12 Eylül sürecindeki işkencelerle ilgili araştırmalar, sözlü tarih çalışmaları yapıldı. 90’lardaki işkenceler örtük de olsa toplum nezdinde çatışmaya içkin olarak kabul edildi. Bu bahiste Manisa davasının deşifrasyonu ve toplumsal karşılıkları belki kolektif güçlenmeyi de içerecek şekilde  daha farklı çalışılabilirdi. Bu, kuşkusuz toplumcu bir psikolojinin zayıflığı ile de ilgili.

2000’lerin başında biçim değiştiren işkenceyi ise hala politik karşı koyuş ile bireysel terapi ölçekleri dışında başka bir istasyonda çalışmaya ihtiyacımız olduğu düşüncesindeyim. İşkencenin ince, etkili, dijital olanakları da kullanarak daha hızlı hareket edecek şekilde organize edildiğini belli belirsiz hissediyor ama üstüne yeteri kadar çalışmıyoruz.
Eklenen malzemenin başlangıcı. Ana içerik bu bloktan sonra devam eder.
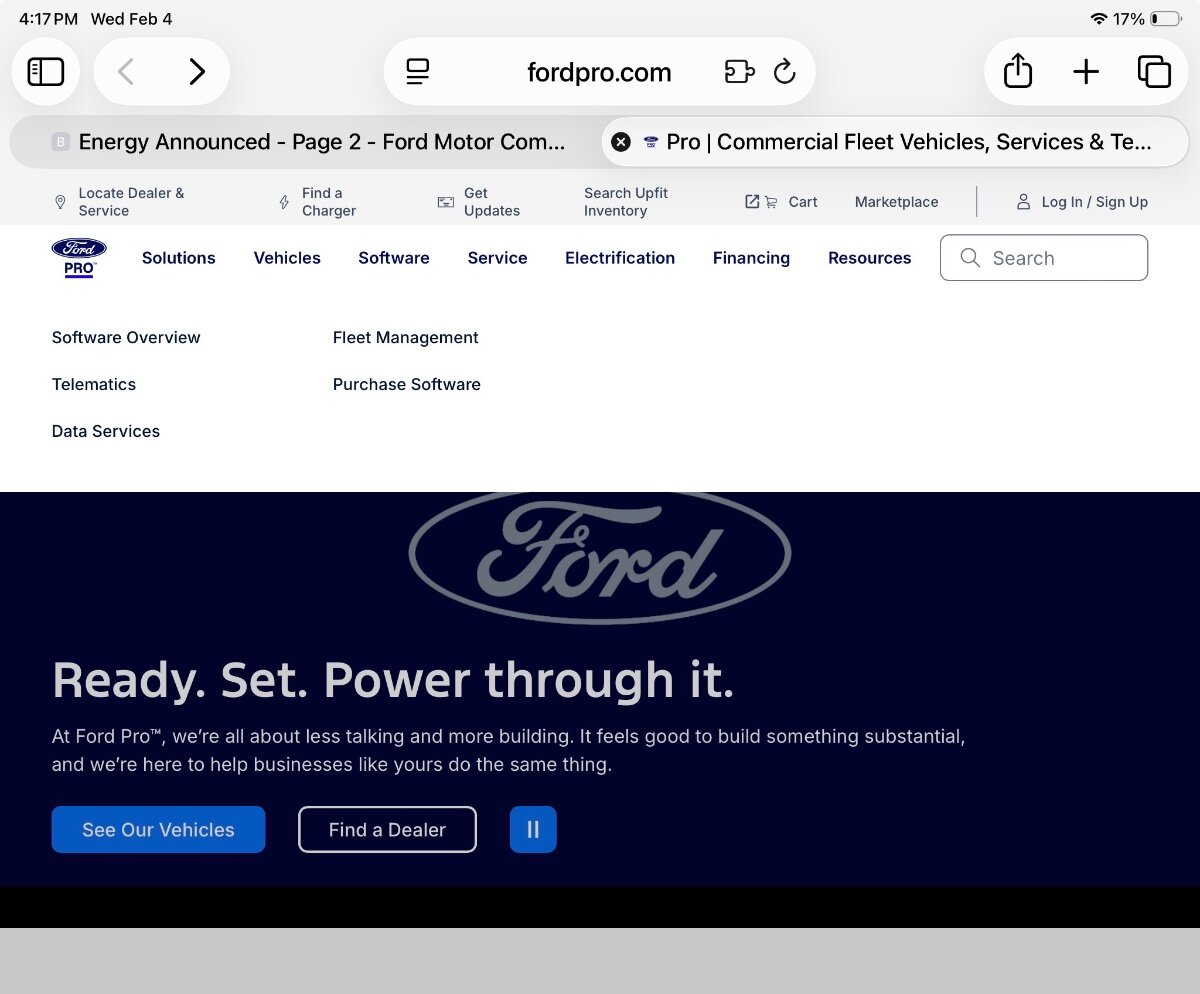The image size is (1200, 994).
Task: Open the Log In / Sign Up link
Action: coord(1082,202)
Dahası, bazı işkence motiflerini yozlaşma-bozulma olarak isabetsiz bir adreste karşılamaya çalışıyoruz.

18 Mayıs 73’de İbrahim Kaypakkaya’nın babasına bir çuval içinde teslim edilen bedenini taşıyan hamal taşıdığı yükün bir insana ait olduğunu öğrenince alacağı 5 lirayı geri vermeseydi, insanlık onuru bilinçdışı paternde yabancılaşma karşısında bocalayacaktı. Bu kısa ilişki semboliktir. Bu yüzden, hamalın tavrına kabaca erdemli/vicdanlı davranış demekten yana değilim. Birinin suçlu olması, hatta hukuki dayanağı olmasa da suçlu olduğunun kamu otoritelerince beyan edilmesi durumunda o kişinin gördüğü, göreceği yasadışı işkenceyi makul bulanlarının az olmadığını biliyoruz. Bunun toplumsal yaşamın tüm ilişkilenme biçimlerine ve tüm toplumsal imgelere yansıdığı pekala ifade edilebilir. Ayrıca, çalışmamız gereken yer burasıdır.

Toplumsal iyi oluşta kırılmalar oluşturan sembolik günleri, yıl dönümlerini bağlantıya, güçlenmeye, iyi oluşa destek olacak şekilde düşünmek için özellikle psikoloji alan profesyonellerinin daha üretken olması umuduyla.